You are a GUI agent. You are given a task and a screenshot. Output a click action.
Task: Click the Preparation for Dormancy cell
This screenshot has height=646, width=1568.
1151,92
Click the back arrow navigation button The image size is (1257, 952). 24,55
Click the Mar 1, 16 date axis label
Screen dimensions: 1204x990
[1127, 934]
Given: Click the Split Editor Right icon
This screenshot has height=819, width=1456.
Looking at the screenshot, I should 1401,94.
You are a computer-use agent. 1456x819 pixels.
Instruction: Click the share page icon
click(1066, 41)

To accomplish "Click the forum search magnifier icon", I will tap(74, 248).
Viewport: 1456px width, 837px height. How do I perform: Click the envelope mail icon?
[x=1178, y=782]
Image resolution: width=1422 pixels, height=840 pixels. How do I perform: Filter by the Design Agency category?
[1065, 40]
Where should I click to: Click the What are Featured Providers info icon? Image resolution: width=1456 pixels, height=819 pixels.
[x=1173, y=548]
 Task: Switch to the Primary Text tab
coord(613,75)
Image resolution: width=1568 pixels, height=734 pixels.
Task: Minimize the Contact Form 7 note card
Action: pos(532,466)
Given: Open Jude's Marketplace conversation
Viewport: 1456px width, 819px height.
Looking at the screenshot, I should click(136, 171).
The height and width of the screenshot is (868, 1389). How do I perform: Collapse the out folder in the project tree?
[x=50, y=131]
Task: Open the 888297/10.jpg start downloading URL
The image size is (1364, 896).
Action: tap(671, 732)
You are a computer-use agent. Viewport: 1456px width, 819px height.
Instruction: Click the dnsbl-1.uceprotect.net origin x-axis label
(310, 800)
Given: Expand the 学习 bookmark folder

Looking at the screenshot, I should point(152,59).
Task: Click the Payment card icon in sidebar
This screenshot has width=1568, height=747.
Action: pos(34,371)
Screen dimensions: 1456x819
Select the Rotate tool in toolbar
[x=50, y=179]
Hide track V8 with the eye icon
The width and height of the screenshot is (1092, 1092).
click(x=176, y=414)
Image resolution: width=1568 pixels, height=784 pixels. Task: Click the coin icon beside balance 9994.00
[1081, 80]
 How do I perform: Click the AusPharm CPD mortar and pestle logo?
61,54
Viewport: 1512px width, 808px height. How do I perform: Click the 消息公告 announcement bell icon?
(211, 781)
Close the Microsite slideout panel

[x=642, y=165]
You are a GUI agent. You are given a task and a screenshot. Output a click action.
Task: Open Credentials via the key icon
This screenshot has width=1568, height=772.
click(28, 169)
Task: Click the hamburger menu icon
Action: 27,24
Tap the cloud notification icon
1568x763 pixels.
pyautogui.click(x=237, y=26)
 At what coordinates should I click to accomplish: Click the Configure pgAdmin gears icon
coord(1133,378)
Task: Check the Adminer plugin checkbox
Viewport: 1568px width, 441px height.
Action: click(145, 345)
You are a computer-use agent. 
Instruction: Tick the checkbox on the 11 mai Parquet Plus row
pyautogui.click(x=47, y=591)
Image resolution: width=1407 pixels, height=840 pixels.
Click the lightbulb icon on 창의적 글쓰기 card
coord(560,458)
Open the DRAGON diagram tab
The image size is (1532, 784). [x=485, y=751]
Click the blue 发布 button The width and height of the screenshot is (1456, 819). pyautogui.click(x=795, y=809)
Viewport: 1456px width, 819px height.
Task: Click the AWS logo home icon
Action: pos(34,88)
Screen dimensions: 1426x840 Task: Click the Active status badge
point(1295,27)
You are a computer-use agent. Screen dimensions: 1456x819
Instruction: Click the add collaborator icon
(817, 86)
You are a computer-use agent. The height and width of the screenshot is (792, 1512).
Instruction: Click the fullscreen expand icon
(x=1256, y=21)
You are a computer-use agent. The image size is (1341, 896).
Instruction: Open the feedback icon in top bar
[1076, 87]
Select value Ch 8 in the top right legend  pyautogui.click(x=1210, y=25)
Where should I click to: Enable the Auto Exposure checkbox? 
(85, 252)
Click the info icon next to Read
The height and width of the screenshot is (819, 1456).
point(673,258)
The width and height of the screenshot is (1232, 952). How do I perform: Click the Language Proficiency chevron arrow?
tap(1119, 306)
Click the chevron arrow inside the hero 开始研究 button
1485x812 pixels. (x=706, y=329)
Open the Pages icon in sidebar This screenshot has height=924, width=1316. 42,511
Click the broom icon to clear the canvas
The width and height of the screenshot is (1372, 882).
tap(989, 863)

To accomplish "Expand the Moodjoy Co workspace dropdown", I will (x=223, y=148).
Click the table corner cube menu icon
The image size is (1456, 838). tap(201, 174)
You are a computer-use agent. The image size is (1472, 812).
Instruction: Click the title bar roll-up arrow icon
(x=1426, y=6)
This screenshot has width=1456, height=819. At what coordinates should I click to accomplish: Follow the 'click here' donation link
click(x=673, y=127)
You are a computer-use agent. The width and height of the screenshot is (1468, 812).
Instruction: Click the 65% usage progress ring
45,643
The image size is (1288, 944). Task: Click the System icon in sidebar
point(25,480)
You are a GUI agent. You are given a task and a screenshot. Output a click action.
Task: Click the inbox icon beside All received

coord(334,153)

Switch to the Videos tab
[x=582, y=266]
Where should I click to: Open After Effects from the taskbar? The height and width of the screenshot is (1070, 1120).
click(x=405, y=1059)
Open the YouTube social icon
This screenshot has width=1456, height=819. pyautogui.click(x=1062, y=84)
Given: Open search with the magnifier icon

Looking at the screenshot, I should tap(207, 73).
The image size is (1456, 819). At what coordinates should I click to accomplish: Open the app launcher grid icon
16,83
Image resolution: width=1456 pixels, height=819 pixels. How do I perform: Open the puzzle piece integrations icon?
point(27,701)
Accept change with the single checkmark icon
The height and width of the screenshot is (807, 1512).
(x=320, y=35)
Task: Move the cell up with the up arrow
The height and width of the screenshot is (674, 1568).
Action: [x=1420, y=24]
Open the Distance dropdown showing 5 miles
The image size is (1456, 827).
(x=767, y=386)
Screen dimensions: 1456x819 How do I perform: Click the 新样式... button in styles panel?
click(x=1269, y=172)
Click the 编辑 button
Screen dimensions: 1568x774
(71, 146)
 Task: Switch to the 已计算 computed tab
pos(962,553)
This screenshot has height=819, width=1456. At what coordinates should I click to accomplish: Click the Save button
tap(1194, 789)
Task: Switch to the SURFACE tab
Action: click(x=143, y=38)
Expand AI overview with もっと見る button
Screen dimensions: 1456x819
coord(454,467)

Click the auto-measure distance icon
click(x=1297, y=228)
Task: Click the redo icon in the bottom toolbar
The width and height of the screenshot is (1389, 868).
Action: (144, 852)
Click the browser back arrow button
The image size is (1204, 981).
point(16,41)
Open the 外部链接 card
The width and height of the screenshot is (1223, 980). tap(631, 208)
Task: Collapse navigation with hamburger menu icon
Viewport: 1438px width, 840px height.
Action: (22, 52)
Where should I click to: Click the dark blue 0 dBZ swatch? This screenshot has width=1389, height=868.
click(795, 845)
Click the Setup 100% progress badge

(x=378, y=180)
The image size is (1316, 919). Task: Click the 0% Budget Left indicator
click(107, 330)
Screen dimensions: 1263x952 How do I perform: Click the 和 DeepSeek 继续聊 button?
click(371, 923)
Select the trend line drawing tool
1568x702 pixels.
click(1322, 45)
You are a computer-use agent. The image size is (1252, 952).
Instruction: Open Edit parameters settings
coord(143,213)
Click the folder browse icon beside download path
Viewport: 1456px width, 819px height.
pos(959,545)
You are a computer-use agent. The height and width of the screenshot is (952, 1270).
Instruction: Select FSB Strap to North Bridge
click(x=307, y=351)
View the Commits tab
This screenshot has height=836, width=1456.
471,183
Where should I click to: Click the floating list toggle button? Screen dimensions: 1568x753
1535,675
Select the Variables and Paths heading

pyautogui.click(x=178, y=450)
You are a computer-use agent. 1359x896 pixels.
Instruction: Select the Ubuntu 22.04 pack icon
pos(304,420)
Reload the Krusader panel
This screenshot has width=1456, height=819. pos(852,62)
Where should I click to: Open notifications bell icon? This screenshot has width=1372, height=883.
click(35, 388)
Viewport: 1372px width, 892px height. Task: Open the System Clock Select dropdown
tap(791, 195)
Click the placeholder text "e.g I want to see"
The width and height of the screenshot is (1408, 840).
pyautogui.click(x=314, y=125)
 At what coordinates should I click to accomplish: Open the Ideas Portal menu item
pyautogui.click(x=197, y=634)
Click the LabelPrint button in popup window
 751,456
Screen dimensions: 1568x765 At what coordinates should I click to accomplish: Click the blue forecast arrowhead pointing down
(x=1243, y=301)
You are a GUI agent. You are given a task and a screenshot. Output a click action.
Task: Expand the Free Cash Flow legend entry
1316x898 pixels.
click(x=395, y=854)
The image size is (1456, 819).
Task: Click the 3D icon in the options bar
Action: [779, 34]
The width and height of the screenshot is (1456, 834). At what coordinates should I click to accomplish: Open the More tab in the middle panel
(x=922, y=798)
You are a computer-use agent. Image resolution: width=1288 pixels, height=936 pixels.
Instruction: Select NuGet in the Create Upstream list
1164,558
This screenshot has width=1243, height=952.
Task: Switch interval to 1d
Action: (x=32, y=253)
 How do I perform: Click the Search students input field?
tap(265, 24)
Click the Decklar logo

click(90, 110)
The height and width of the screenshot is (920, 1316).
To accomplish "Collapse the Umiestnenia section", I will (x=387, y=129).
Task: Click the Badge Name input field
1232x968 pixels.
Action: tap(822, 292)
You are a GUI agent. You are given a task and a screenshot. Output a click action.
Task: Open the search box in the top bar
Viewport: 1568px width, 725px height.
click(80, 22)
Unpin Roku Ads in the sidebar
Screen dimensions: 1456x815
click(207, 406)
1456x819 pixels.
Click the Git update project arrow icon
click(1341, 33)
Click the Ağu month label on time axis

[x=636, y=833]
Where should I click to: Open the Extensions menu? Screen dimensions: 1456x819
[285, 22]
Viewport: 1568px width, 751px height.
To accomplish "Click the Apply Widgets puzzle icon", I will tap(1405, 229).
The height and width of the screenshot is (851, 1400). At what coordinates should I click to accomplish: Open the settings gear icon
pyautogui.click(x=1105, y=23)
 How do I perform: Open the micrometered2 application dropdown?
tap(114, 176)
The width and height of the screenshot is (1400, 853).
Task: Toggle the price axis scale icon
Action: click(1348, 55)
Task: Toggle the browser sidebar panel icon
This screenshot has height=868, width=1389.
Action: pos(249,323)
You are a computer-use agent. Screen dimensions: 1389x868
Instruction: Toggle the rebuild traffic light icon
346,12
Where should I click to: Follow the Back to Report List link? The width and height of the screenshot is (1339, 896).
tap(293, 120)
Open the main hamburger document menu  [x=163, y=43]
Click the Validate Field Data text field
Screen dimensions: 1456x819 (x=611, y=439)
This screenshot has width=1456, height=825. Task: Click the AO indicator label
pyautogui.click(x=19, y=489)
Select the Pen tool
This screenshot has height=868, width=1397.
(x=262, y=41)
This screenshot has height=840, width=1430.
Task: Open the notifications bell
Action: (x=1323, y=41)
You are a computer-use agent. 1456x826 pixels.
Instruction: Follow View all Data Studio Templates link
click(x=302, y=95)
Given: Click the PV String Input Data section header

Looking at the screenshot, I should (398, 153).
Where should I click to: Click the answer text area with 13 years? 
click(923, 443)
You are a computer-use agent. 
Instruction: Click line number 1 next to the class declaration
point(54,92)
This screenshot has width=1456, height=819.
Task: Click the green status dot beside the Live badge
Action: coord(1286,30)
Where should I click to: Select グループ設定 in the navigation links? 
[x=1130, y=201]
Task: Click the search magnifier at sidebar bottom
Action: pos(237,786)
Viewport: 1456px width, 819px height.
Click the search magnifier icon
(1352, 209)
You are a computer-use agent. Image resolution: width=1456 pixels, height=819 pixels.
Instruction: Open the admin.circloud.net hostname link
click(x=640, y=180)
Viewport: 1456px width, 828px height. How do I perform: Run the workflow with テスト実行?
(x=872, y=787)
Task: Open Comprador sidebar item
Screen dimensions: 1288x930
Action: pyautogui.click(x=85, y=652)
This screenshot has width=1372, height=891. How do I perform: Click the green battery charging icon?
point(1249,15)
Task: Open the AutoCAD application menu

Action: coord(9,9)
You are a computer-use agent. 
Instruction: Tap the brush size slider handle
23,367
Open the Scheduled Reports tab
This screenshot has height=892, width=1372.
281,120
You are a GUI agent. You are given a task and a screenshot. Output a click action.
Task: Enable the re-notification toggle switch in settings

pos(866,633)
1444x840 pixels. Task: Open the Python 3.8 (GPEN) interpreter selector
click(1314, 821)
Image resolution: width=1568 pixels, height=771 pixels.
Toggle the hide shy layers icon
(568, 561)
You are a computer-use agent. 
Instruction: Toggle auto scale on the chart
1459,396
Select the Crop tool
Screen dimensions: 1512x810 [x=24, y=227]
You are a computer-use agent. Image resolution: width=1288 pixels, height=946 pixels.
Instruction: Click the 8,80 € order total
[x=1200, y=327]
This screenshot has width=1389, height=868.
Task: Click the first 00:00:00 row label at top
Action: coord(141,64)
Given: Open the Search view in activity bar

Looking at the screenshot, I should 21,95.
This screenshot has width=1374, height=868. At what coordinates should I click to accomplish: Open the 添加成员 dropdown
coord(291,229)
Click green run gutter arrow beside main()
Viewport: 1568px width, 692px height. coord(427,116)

__________________________________________________

What to work on =
Above are the records. Print exactly, and only, the lines from the line with "Click the LabelPrint button in popup window" to the line with "Unpin Roku Ads in the sidebar", both inclusive.

Output =
Click the LabelPrint button in popup window
 751,456
Screen dimensions: 1568x765 At what coordinates should I click to accomplish: Click the blue forecast arrowhead pointing down
(x=1243, y=301)
You are a GUI agent. You are given a task and a screenshot. Output a click action.
Task: Expand the Free Cash Flow legend entry
1316x898 pixels.
click(x=395, y=854)
The image size is (1456, 819).
Task: Click the 3D icon in the options bar
Action: [779, 34]
The width and height of the screenshot is (1456, 834). At what coordinates should I click to accomplish: Open the More tab in the middle panel
(x=922, y=798)
You are a computer-use agent. Image resolution: width=1288 pixels, height=936 pixels.
Instruction: Select NuGet in the Create Upstream list
1164,558
This screenshot has width=1243, height=952.
Task: Switch interval to 1d
Action: (x=32, y=253)
 How do I perform: Click the Search students input field?
tap(265, 24)
Click the Decklar logo

click(90, 110)
The height and width of the screenshot is (920, 1316).
To accomplish "Collapse the Umiestnenia section", I will (x=387, y=129).
Task: Click the Badge Name input field
1232x968 pixels.
Action: tap(822, 292)
You are a GUI agent. You are given a task and a screenshot. Output a click action.
Task: Open the search box in the top bar
Viewport: 1568px width, 725px height.
click(80, 22)
Unpin Roku Ads in the sidebar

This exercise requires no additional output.